What has been the biggest challenge when it comes to marketing underwear?

Everything haha.  It’s a small category that really isn’t visible.  Just getting people to see it on our athletes and artists is a challenge.  Choosing the right imagery that isn’t corny or weird for the athlete is hard.  Underwear has always been a topic that people are uncomfortable talking about and we are trying to change that.  The same things that are challenges make it fun though.  We don’t take ourselves too seriously.  For example, we are just about to launch our “Morning Wood:  Rise and Shine” collection. I feel like we are making underwear fun and are true leaders and innovators in the category.  People are now noticing and following what we are doing and that’s pretty cool. 
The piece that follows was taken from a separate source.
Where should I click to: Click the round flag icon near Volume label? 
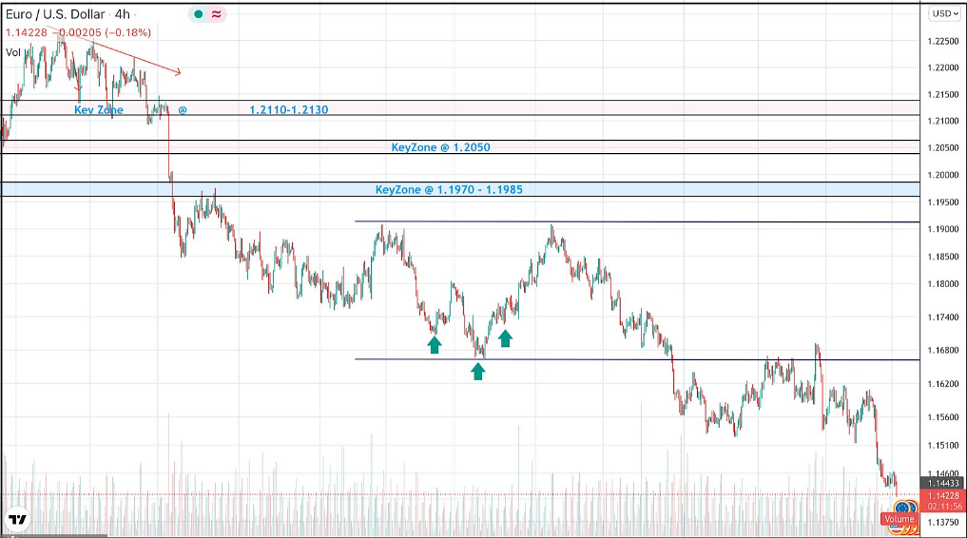pos(901,509)
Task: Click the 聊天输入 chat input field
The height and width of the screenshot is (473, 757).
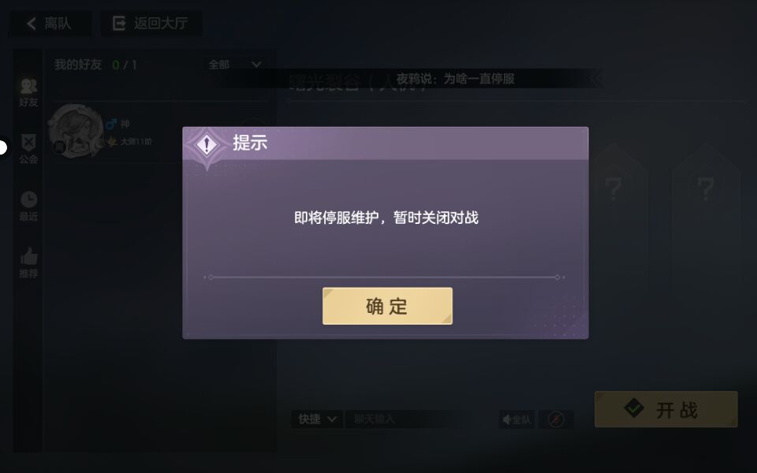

When did you pick up photography and how has it helped your career?

I bought my first camera when I graduated high school and basically just taught myself with the help of some friends of mine who were photographers already.  I always knew I wanted to work in action sports, but I also knew how hard of an industry it was to break into.  I wanted to give myself as much of an advantage over others as possible, so I learned to do a bunch of different things from taking photos to announcing and hosting events.  Photography has given me a reason to walk through a lot of doors that I might not have been able.  It’s also allowed me more opportunities to work closely with athletes and artists which has been a ton of fun.  I’ve never considered myself a “professional” photographer, which keeps it fun for me. 

Where has been the coolest place photography has taken you?

I’ve went on a few international trips with Scott Sepkovic to shoot photos.  European Winter X-Games in France and Motocross of Nations in Belgium have probably been the coolest.  Scott and I had the best steak dinners of my life in France haha. 

You began your career with Ethika. How has your career changed in the past 5 years and what do you foresee for the next 5 years?

It has changed soooo much in the last five years.  Five years ago I was doing a lot of freelance work for a number of different companies just so I could make money while we were trying to get Ethika going.  Now I’m just full time here and focused on working with an amazing team to grow the brand.  We have some pretty exciting plans for the future.  If everything goes well, the next 5 years will be a crucial growth period for the brand so that will take up 100% of my focus. 

What is your best advice for people looking to work in your profession in the action sports industry?

Start as young as possible (I started in retail at 14) because it’s hard.  Everybody wants a “fun” job so just figure out how to give yourself an edge over everyone else.  Something that makes you unique.  Also, be open to random opportunities.  Ten years ago I would have never thought I would be working for an underwear company, but here I am.  It was the door into the industry that opened for me so I didn’t hesitate to walk through it. 

Who is your biggest professional influence and why?

There are so many for me.  The athletes and music artists I get to work with everyday are for sure.  I always tell them that too.  Surrounding myself with successful people makes me want to be successful.  Also, our creative director Mitchell Bailey is a HUGE influence for me.  I sit next to him here at the office and he is a genius.  The ideas and designs that come out of his head inspire me so much.